> _EXERCISE AIM_
Copy, word for word, the lines of the entries below between the one with "Галерея объектов (1004, 31)" and the one with "Пустотелый (621, 371)", inclusive, and leave out everything else.

> _EXERCISE MATERIAL_

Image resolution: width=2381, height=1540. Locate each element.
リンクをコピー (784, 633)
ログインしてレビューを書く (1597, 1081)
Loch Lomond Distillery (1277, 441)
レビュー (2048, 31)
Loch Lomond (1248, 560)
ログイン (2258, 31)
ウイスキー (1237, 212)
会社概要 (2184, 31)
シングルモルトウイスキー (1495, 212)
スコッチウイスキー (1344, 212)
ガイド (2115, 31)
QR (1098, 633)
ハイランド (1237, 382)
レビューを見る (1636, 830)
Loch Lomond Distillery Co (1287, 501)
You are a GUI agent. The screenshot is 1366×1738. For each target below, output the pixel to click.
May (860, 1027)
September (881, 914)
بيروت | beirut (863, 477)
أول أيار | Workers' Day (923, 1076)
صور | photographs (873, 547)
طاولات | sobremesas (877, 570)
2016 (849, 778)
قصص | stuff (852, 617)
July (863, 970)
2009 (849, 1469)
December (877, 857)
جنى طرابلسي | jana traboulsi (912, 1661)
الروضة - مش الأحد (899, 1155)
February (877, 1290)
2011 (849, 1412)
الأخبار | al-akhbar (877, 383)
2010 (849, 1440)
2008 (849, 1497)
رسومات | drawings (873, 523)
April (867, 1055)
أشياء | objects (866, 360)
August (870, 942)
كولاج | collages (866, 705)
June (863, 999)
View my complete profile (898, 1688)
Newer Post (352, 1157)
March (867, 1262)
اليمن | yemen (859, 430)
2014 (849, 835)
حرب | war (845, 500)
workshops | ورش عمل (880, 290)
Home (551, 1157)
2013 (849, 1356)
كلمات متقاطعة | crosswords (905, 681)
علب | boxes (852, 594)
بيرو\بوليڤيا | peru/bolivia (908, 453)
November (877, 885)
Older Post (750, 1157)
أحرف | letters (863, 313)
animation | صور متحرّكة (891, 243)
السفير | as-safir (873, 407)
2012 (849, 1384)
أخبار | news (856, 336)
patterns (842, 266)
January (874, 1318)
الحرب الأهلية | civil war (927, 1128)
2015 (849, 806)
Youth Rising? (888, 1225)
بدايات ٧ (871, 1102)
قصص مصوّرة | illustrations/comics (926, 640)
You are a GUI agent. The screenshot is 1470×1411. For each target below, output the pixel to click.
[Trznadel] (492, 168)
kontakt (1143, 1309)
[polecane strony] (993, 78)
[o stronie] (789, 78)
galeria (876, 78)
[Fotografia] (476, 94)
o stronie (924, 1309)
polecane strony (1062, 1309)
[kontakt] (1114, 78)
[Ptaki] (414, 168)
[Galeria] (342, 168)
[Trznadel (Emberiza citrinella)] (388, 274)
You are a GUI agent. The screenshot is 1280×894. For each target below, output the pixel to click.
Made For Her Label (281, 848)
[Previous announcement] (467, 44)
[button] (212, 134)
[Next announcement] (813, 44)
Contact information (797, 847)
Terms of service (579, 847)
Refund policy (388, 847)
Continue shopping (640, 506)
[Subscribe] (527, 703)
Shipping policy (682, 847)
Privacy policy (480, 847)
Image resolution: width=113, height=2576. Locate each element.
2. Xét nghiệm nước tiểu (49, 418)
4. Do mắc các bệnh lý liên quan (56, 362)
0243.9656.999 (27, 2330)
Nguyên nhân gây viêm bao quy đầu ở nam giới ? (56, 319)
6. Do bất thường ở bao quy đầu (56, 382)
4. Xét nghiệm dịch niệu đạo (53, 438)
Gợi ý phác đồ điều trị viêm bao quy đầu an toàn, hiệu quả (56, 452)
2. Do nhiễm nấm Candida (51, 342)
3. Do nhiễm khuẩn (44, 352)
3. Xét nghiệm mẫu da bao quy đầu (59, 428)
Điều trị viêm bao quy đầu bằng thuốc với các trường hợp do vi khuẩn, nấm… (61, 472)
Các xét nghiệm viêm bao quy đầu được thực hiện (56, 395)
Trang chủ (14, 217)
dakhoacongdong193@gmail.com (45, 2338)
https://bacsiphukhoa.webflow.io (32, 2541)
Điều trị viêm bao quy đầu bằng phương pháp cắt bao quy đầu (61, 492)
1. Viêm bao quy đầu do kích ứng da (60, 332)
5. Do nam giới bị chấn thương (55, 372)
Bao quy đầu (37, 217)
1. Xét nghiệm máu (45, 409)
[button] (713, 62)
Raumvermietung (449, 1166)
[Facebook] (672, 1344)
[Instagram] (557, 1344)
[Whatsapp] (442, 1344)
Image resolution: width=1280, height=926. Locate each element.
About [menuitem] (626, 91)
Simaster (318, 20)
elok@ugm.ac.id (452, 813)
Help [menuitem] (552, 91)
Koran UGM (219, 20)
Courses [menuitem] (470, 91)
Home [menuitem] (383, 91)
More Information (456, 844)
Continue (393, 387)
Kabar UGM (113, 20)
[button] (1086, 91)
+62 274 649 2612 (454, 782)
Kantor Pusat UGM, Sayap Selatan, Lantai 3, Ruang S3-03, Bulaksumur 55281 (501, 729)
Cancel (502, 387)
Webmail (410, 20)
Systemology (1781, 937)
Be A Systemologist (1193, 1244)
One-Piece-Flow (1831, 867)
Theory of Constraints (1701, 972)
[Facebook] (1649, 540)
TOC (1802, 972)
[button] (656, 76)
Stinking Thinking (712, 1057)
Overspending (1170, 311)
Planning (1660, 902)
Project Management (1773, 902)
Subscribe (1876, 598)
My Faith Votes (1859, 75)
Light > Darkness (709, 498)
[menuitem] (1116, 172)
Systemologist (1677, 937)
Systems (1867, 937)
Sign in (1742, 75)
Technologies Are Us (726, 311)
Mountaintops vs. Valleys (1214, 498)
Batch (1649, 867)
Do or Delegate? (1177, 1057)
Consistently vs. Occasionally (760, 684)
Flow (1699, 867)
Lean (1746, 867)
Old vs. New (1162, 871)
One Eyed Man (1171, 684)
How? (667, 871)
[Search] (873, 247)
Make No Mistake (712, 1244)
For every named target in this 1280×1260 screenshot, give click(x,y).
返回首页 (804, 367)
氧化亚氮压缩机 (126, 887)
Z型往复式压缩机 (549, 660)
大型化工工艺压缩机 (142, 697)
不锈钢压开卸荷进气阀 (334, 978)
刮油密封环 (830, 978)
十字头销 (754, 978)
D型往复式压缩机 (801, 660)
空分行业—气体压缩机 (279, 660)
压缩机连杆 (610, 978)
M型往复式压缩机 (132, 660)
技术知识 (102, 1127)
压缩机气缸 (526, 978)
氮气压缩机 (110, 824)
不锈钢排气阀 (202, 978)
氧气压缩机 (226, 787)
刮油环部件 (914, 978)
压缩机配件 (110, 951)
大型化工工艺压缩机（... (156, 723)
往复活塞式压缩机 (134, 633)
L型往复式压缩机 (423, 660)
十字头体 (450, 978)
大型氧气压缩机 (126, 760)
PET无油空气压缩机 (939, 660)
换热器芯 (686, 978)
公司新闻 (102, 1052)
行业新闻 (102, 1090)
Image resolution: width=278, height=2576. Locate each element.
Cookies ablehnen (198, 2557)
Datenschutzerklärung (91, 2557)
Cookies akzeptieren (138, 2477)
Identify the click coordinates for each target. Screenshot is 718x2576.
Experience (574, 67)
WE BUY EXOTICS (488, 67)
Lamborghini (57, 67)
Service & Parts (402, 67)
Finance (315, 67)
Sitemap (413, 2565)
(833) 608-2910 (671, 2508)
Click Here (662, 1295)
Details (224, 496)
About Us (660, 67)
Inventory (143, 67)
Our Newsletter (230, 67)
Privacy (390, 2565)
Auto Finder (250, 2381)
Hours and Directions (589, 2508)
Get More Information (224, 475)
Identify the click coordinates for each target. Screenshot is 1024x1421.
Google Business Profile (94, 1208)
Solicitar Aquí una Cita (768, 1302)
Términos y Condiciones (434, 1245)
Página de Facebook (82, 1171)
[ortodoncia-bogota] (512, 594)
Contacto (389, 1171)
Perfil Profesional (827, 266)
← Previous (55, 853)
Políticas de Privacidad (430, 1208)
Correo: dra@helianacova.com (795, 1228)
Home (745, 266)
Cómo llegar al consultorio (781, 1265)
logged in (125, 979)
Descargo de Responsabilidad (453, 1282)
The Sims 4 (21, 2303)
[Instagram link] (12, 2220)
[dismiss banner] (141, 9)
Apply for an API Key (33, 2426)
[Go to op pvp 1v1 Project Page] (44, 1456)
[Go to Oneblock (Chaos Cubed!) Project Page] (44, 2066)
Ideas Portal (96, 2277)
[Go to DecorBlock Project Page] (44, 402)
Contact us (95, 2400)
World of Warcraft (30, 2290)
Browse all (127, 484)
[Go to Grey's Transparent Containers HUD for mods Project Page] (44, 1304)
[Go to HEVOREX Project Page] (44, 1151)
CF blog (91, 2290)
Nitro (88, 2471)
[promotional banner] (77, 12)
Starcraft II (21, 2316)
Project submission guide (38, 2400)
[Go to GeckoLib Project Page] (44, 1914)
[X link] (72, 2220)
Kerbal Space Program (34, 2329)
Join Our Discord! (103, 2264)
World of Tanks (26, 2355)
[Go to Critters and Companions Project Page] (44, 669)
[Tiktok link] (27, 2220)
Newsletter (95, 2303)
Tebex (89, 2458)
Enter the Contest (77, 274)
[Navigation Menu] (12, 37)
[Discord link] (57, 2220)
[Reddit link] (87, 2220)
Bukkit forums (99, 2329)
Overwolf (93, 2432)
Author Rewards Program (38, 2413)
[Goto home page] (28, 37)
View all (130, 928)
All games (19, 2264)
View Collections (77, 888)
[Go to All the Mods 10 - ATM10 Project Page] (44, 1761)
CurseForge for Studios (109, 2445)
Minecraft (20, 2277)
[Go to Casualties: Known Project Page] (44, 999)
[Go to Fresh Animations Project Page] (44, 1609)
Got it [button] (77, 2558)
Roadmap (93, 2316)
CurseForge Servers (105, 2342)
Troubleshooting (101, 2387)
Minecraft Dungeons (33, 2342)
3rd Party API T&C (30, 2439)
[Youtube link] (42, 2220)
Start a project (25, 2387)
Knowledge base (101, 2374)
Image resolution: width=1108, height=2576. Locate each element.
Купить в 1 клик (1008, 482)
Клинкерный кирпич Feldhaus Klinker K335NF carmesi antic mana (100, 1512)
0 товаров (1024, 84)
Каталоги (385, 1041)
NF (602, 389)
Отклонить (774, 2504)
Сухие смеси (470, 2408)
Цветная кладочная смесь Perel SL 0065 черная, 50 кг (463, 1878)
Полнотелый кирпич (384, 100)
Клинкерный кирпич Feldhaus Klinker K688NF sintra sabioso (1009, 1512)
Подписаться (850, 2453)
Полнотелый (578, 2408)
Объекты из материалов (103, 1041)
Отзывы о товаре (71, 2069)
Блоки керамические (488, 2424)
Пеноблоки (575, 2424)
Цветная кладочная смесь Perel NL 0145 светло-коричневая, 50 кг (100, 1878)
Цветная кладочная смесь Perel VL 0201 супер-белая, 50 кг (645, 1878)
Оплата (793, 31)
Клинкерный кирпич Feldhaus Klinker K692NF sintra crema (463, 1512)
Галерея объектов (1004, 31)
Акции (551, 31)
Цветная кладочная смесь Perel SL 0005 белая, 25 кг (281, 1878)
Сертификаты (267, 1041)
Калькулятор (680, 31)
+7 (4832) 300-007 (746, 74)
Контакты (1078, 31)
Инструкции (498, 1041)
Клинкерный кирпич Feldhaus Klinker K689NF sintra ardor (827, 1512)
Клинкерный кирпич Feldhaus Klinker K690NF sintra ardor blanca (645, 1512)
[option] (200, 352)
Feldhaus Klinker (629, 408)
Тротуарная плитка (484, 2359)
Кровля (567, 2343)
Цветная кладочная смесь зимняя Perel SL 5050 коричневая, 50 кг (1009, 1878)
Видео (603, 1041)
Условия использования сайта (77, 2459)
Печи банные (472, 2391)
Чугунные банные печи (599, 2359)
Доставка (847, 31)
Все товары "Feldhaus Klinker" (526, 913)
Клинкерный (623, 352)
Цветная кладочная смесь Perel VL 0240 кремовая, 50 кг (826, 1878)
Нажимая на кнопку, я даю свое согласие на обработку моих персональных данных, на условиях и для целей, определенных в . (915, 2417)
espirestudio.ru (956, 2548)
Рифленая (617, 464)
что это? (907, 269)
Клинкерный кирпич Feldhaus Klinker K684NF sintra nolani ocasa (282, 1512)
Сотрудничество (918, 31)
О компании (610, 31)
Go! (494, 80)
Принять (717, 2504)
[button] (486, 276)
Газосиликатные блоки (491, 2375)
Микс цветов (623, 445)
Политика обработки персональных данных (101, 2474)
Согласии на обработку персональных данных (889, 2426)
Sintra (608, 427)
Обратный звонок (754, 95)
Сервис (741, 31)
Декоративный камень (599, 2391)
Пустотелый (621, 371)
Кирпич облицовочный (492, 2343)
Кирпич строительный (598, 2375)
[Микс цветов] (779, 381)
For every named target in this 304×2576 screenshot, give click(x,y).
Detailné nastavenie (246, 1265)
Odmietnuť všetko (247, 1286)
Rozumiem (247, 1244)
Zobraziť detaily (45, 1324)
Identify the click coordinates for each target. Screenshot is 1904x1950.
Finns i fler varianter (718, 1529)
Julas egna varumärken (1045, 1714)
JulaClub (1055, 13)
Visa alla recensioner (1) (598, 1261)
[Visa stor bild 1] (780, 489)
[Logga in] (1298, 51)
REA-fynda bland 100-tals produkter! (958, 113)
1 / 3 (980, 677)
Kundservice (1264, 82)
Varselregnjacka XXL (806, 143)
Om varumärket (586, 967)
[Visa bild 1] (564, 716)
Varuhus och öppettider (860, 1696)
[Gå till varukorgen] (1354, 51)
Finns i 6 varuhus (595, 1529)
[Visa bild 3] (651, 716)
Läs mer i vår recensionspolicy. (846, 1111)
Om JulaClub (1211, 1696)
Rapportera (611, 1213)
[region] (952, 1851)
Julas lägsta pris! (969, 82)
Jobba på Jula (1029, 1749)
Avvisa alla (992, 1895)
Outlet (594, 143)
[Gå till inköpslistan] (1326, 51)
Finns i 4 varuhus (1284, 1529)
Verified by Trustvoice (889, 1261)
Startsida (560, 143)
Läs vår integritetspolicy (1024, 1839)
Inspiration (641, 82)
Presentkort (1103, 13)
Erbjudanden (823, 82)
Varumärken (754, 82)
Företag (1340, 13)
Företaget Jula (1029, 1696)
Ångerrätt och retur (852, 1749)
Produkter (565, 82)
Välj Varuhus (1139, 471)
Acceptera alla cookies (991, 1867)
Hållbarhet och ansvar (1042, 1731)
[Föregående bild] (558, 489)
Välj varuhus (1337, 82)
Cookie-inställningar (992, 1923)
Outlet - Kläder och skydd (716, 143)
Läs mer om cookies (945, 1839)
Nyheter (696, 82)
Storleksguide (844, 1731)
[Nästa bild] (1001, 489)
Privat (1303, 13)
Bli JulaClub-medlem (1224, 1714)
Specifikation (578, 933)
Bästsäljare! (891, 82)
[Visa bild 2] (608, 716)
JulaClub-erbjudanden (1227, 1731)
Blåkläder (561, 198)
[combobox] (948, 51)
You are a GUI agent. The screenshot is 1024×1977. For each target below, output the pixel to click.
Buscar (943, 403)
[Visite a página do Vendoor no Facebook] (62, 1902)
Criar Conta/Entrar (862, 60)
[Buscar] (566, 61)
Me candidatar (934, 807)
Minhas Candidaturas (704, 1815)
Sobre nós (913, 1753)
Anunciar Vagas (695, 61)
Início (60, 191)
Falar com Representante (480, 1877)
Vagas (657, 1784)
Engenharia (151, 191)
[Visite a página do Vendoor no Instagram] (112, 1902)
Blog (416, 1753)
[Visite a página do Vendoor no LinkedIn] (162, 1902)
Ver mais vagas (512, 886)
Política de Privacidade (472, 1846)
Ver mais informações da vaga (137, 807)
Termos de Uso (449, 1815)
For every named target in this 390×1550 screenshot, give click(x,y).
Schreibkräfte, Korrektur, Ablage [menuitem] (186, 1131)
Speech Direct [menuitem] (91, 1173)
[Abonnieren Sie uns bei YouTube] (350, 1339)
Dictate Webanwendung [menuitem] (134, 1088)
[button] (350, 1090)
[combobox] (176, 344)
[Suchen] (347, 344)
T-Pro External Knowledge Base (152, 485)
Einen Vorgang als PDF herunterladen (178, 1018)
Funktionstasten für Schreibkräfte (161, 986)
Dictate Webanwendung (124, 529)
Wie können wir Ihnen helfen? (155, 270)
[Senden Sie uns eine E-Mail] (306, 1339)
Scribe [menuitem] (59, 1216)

> _REPLY_
Галерея объектов (1004, 31)
Акции (551, 31)
Цветная кладочная смесь Perel SL 0005 белая, 25 кг (281, 1878)
Сертификаты (267, 1041)
Калькулятор (680, 31)
+7 (4832) 300-007 (746, 74)
Контакты (1078, 31)
Инструкции (498, 1041)
Клинкерный кирпич Feldhaus Klinker K689NF sintra ardor (827, 1512)
Клинкерный кирпич Feldhaus Klinker K690NF sintra ardor blanca (645, 1512)
[option] (200, 352)
Feldhaus Klinker (629, 408)
Тротуарная плитка (484, 2359)
Кровля (567, 2343)
Цветная кладочная смесь зимняя Perel SL 5050 коричневая, 50 кг (1009, 1878)
Видео (603, 1041)
Условия использования сайта (77, 2459)
Печи банные (472, 2391)
Чугунные банные печи (599, 2359)
Доставка (847, 31)
Все товары "Feldhaus Klinker" (526, 913)
Клинкерный (623, 352)
Цветная кладочная смесь Perel VL 0240 кремовая, 50 кг (826, 1878)
Нажимая на кнопку, я даю свое согласие на обработку моих персональных данных, на условиях и для целей, определенных в . (915, 2417)
espirestudio.ru (956, 2548)
Рифленая (617, 464)
что это? (907, 269)
Клинкерный кирпич Feldhaus Klinker K684NF sintra nolani ocasa (282, 1512)
Сотрудничество (918, 31)
О компании (610, 31)
Go! (494, 80)
Принять (717, 2504)
[button] (486, 276)
Газосиликатные блоки (491, 2375)
Микс цветов (623, 445)
Политика обработки персональных данных (101, 2474)
Согласии на обработку персональных данных (889, 2426)
Sintra (608, 427)
Обратный звонок (754, 95)
Сервис (741, 31)
Декоративный камень (599, 2391)
Пустотелый (621, 371)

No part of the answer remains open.